Leukaemia & Lymphoma Research scientist Dr Andrew Chantry from the University of Sheffield has been awarded the “Research Medal Award for Haematology 2010” by the Royal College of Pathologists.

This prestigious award is made annually to recognise a young specialist doctor who is carrying out outstanding research that is advancing treatments and diagnosis for patients affected by blood cancers and other blood disorders.

The Royal College of Pathologists, who oversee the professional development of haematologists, award this accolade to practicing doctors who are also training in research.

Dr Chantry received a Clinician Scientist Fellowship from Leukaemia & Lymphoma Research in 2008 allowing him to continue practicing at the local Royal Hallamshire Hospital, treating patients with myeloma, as well as pursue research at the University of Sheffield into new treatments for this blood cancer.

Dr Chantry said, “I feel very strongly that the credit for this award lies with the broader team, including the charity Leukaemia & Lymphoma Research who have supported my career, and the careers of other blood cancer scientists here in Sheffield.

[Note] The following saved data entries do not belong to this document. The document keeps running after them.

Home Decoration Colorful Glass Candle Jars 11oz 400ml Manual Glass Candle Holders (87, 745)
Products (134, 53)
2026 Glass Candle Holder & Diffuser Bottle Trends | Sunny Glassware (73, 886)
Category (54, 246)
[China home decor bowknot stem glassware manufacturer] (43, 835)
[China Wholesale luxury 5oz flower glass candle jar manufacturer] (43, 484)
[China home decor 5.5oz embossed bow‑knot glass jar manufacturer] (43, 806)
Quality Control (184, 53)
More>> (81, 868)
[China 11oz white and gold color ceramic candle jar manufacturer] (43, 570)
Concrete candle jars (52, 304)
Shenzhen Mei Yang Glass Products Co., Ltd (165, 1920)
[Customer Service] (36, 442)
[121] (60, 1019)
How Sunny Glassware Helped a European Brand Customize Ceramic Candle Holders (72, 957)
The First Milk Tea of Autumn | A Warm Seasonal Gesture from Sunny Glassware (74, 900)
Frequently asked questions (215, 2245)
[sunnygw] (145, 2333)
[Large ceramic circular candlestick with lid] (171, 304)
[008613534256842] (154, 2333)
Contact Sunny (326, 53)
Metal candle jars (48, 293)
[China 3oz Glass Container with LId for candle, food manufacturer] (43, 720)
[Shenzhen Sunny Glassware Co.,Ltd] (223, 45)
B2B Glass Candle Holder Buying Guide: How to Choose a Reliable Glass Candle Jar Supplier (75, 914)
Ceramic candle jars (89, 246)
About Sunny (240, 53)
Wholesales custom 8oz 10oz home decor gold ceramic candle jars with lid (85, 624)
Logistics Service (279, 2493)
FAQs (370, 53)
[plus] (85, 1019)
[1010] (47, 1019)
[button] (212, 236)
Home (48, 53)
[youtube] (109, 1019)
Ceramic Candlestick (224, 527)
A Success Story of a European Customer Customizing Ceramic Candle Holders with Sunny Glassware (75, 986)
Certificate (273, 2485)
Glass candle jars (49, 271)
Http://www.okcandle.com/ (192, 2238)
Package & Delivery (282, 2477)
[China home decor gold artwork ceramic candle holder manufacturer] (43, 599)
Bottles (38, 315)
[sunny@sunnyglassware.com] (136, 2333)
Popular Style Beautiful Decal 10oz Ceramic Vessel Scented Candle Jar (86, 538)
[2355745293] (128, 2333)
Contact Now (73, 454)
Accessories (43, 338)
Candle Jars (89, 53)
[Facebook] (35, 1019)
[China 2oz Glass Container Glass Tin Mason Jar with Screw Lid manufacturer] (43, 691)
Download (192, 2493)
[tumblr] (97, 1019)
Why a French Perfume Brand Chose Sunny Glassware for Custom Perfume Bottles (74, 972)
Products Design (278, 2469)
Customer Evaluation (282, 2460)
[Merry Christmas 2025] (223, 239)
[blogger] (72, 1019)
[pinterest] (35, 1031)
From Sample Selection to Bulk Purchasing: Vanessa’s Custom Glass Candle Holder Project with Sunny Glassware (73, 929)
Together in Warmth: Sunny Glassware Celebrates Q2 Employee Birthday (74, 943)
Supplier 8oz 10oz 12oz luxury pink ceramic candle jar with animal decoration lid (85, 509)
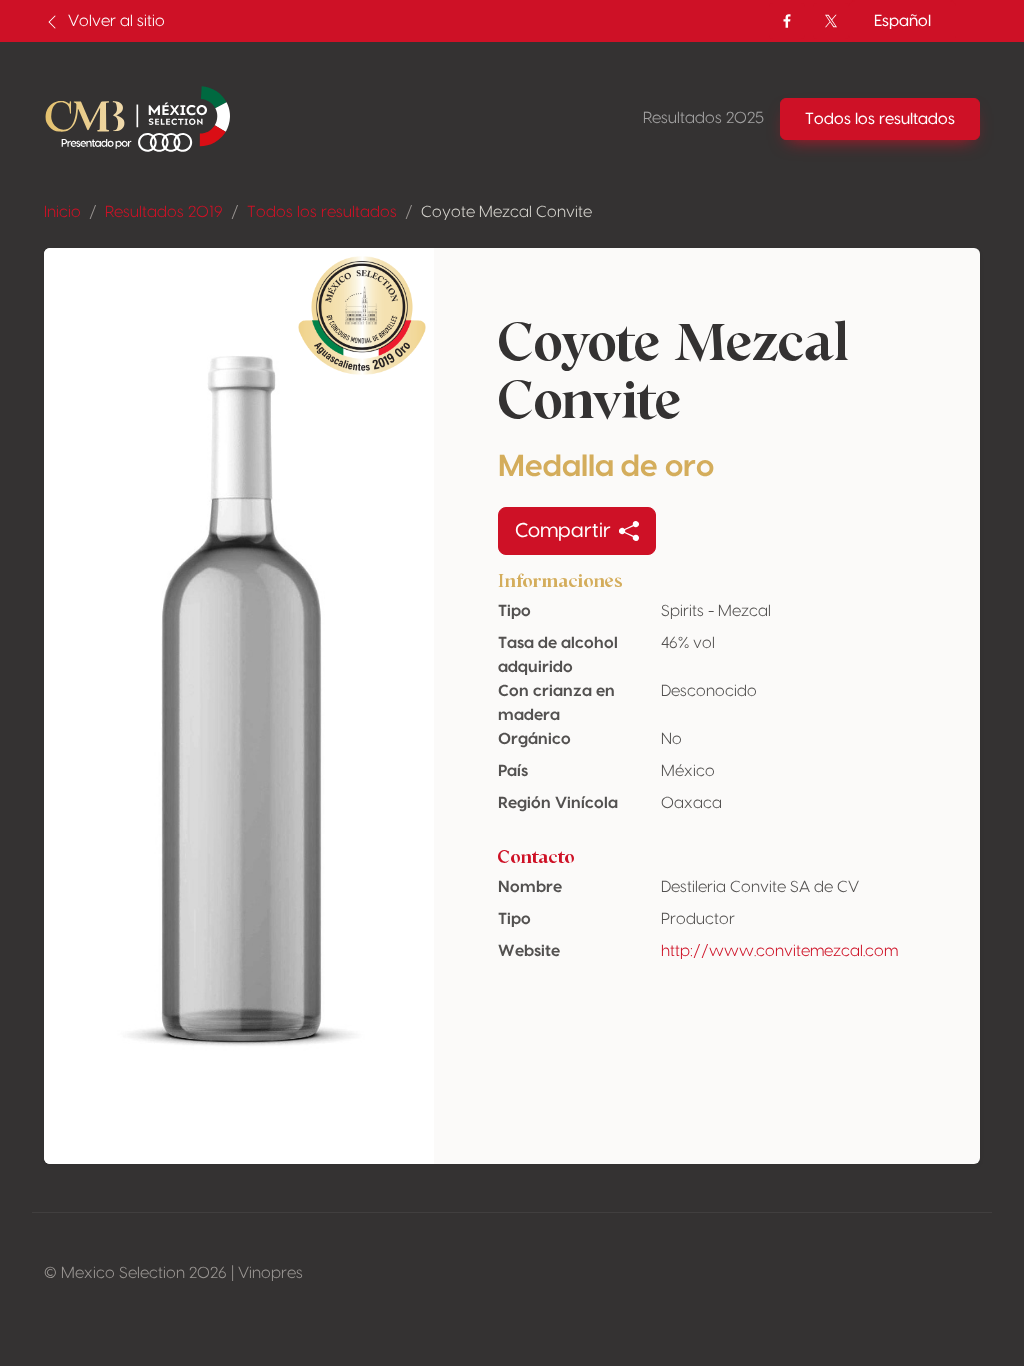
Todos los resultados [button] (880, 119)
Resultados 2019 (164, 212)
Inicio (62, 212)
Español (902, 21)
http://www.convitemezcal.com (779, 951)
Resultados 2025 (703, 118)
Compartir (563, 531)
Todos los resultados (322, 212)
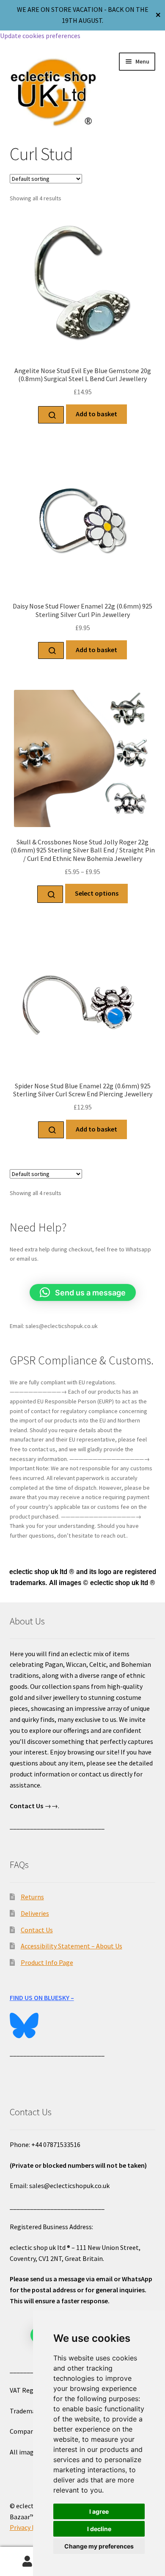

To be nominated for the award, applicants must submit new findings from a current research project. Dr Chantry’s research focuses on treating and preventing the symptoms of bone disease, one of the most devastating side effects of myeloma.

Myeloma bone disease occurs when the processes responsible for rejuvenating bone tissue malfunction, resulting in bone lesions that can cause serious pain and disability.

Dr Chantry’s laboratory research, published in the Journal of Bone and Mineral Research in November 2010, discovered that a drug called ActRIIA.muFc can stimulate bone formation and is an effective treatment for myeloma-related bone disease.  The drug also seems to suppress bone destruction and increases survival for this blood cancer, which remains incurable.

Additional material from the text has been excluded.